Real-time, Universal, and Robust Adversarial Attacks Against Speaker Recognition Systems
This addresses security vulnerabilities in voice user interfaces for applications requiring speaker identification, representing a novel attack method rather than an incremental improvement.
The paper tackles the problem of attacking speaker recognition systems by proposing a real-time, universal, and robust adversarial attack that adds audio-agnoustic perturbations to voice inputs, achieving over 90% attack success rate and a 100X speedup in launching time.
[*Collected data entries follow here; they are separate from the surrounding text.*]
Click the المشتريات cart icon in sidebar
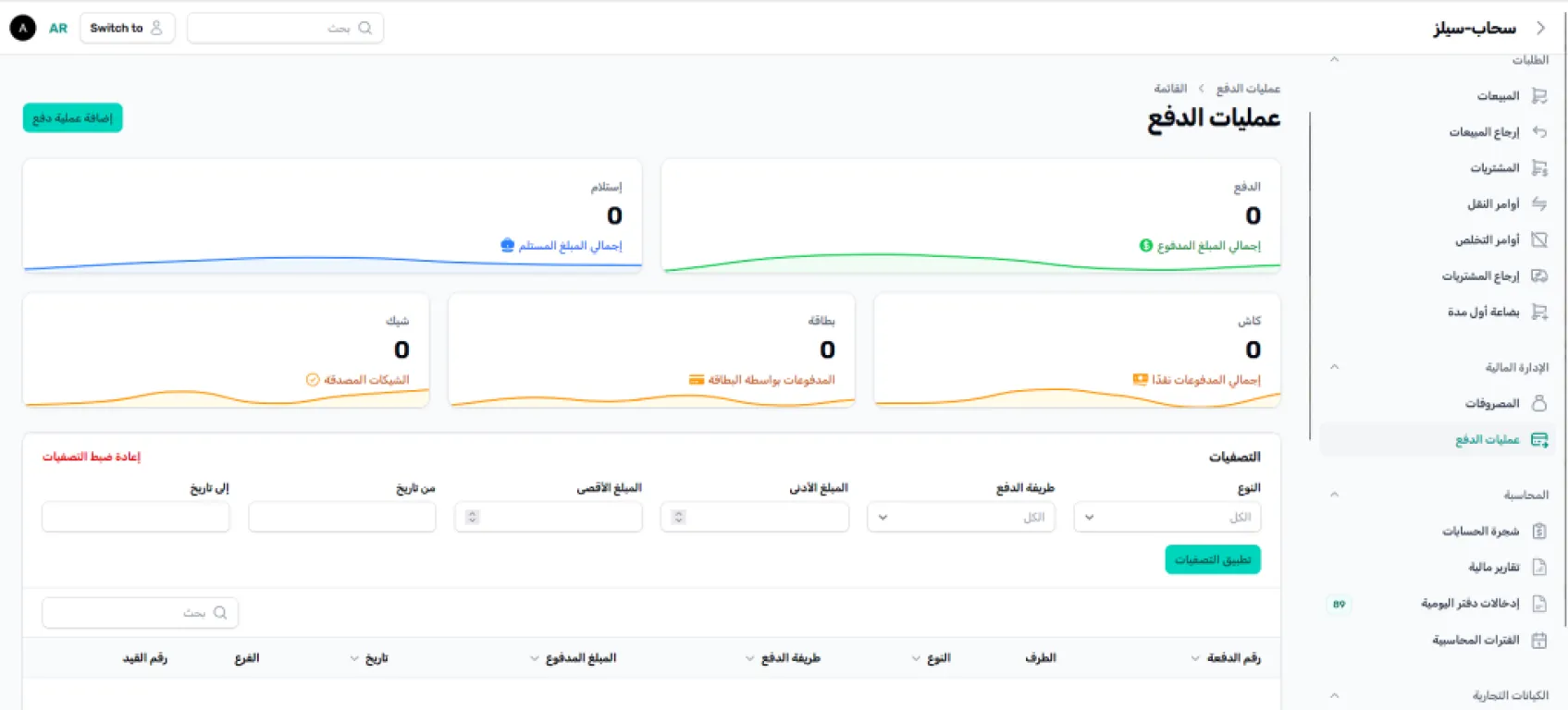The image size is (1568, 710). (x=1540, y=167)
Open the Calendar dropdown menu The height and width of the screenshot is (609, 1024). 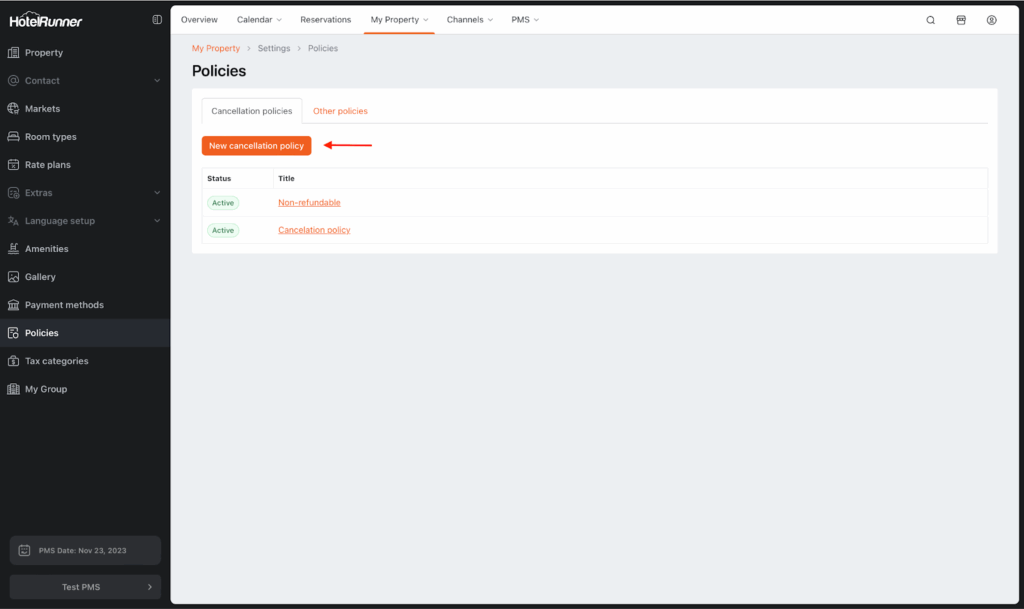(259, 20)
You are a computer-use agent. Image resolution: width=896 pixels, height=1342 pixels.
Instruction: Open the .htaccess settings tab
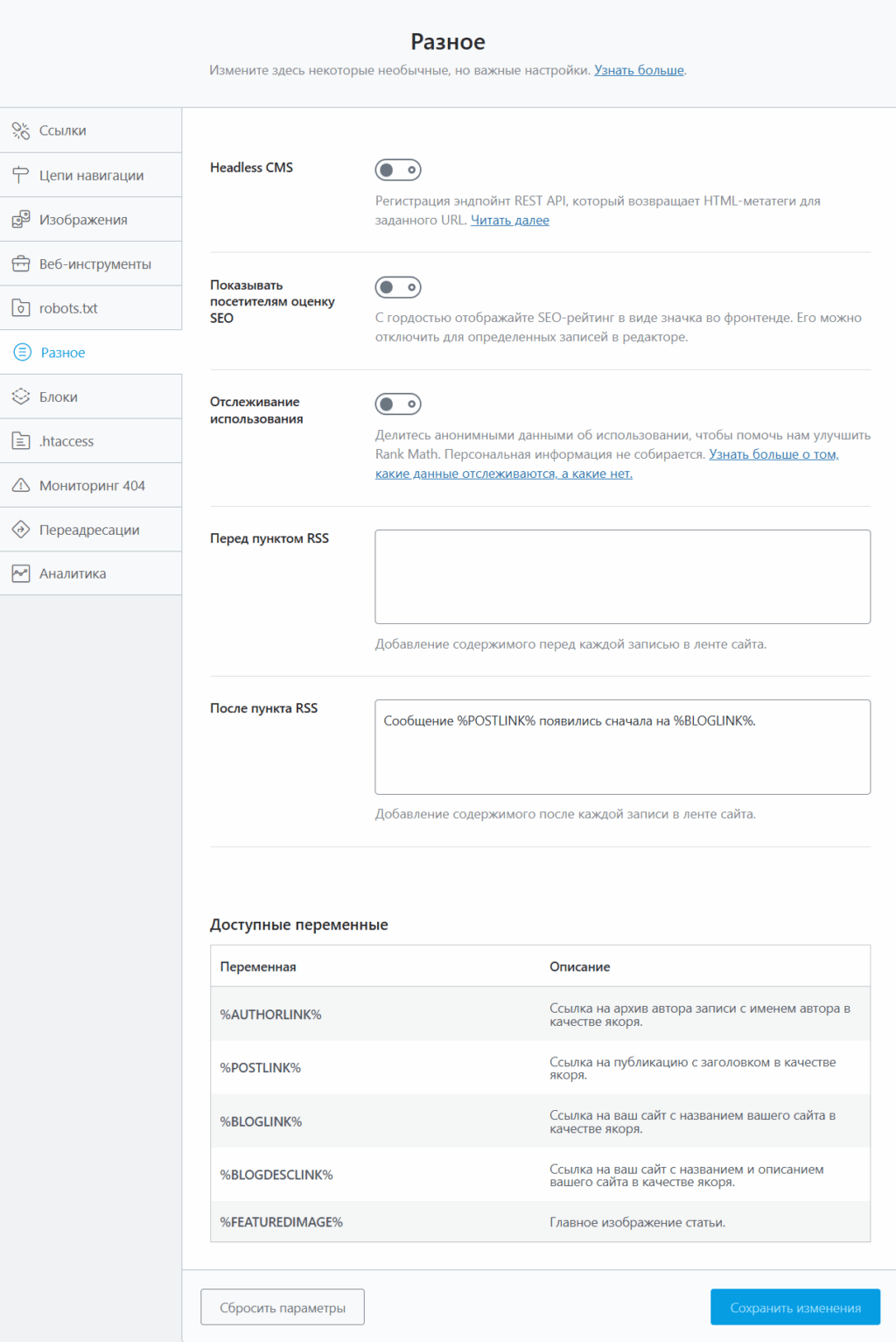click(66, 441)
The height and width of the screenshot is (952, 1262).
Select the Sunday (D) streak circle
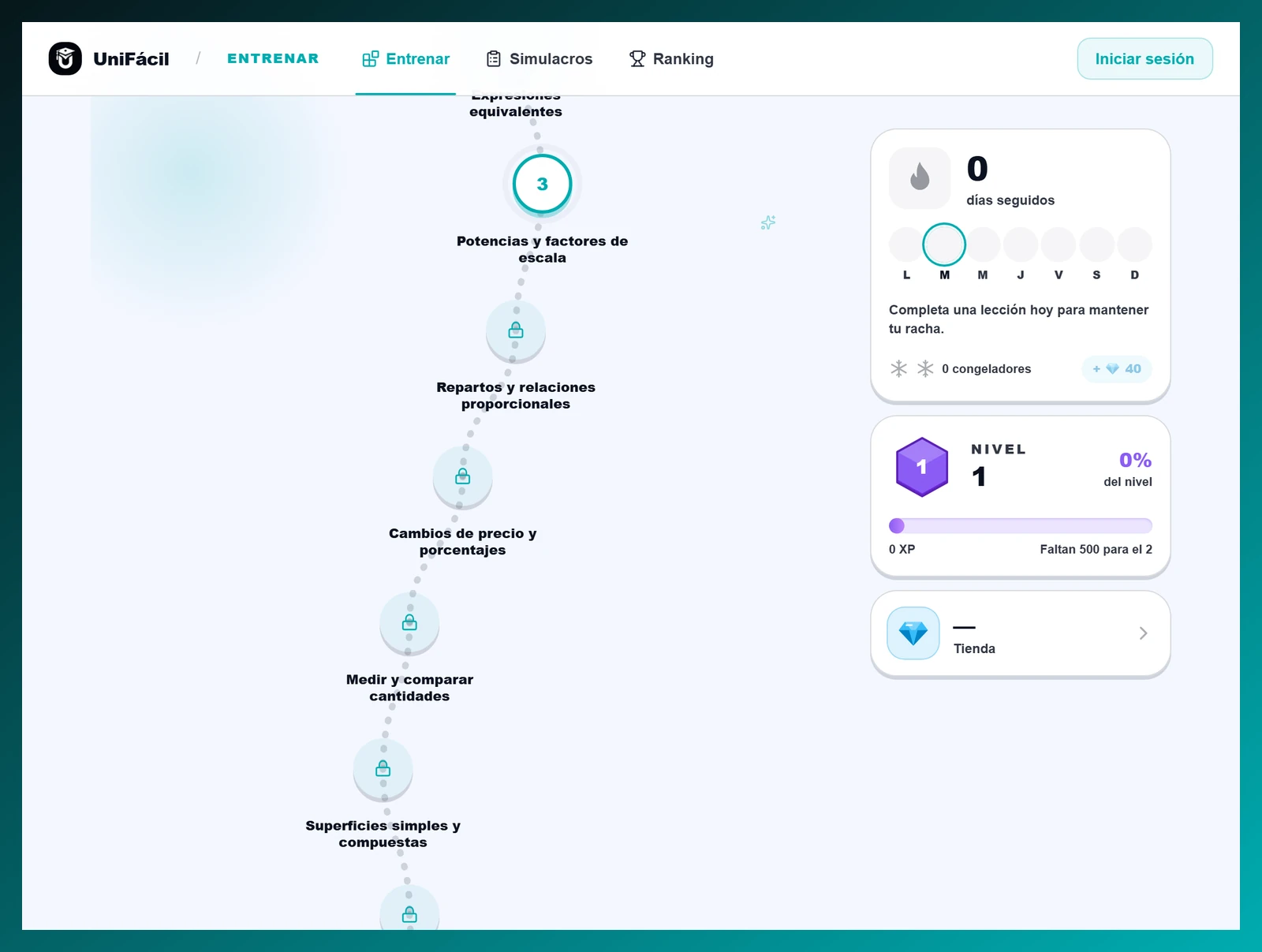[1135, 245]
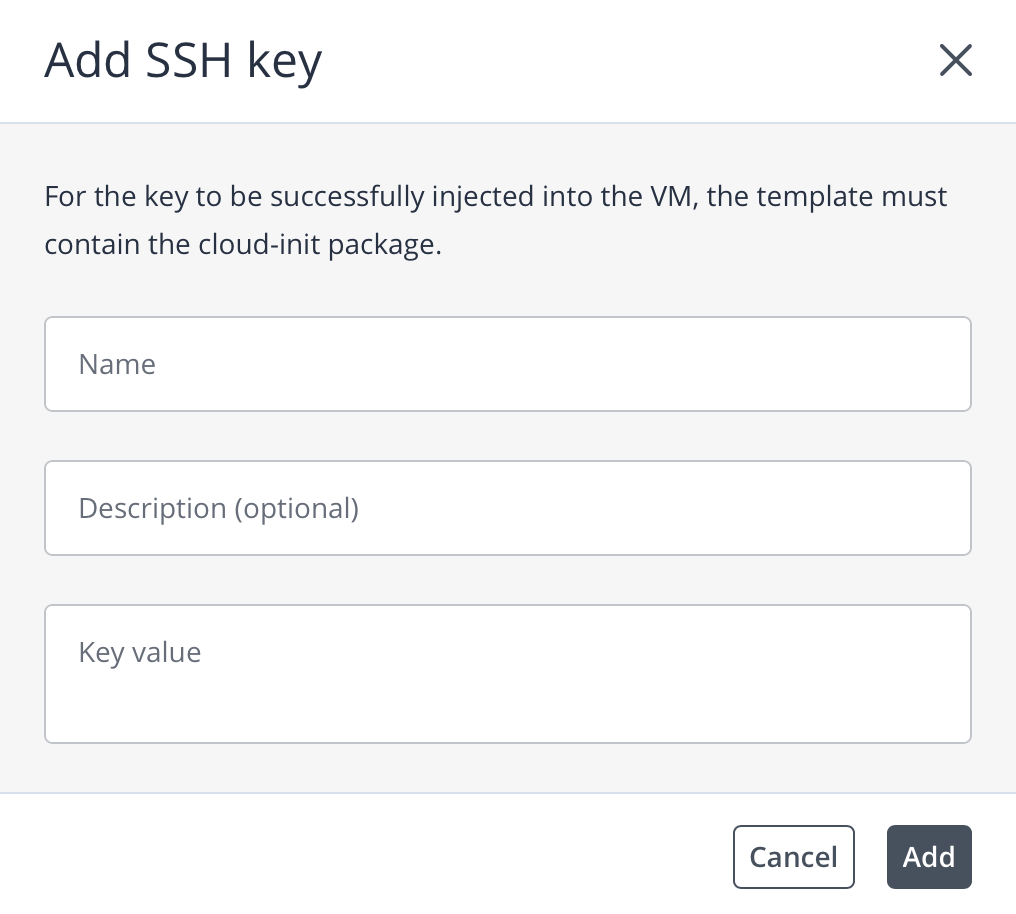Submit the SSH key with Add

tap(928, 857)
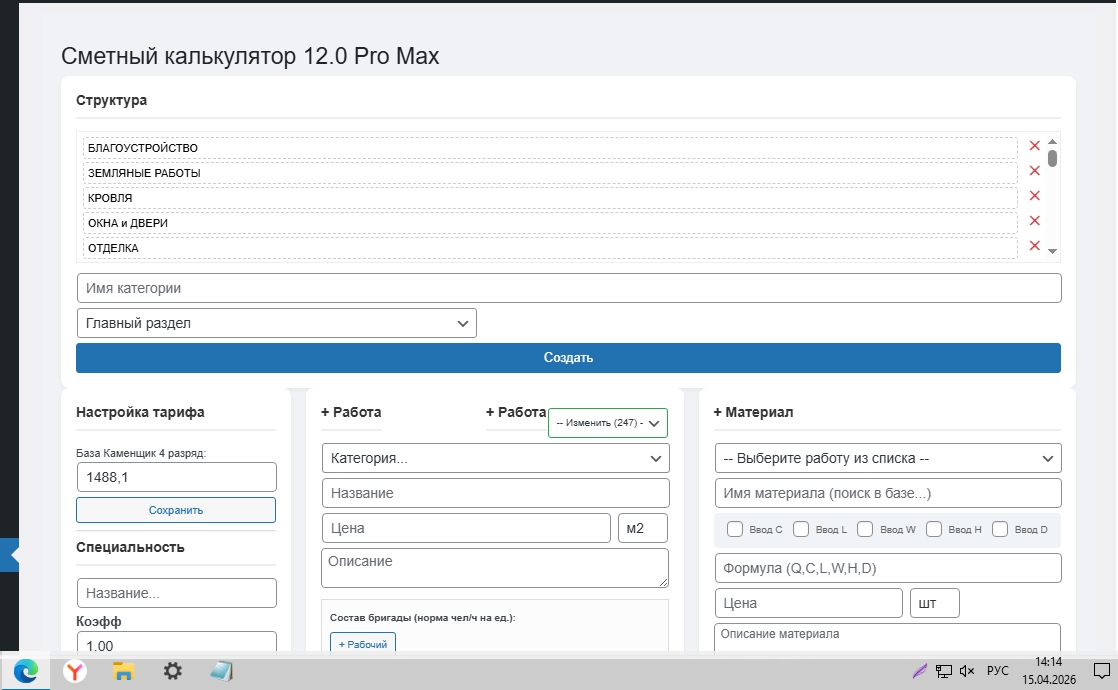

As the popularity of voice user interface (VUI) exploded in recent years, speaker recognition system has emerged as an important medium of identifying a speaker in many security-required applications and services. In this paper, we propose the first real-time, universal, and robust adversarial attack against the state-of-the-art deep neural network (DNN) based speaker recognition system. Through adding an audio-agnostic universal perturbation on arbitrary enrolled speaker's voice input, the DNN-based speaker recognition system would identify the speaker as any target (i.e., adversary-desired) speaker label. In addition, we improve the robustness of our attack by modeling the sound distortions caused by the physical over-the-air propagation through estimating room impulse response (RIR). Experiment using a public dataset of 109 English speakers demonstrates the effectiveness and robustness of our proposed attack with a high attack success rate of over 90%. The attack launching time also achieves a 100X speedup over contemporary non-universal attacks.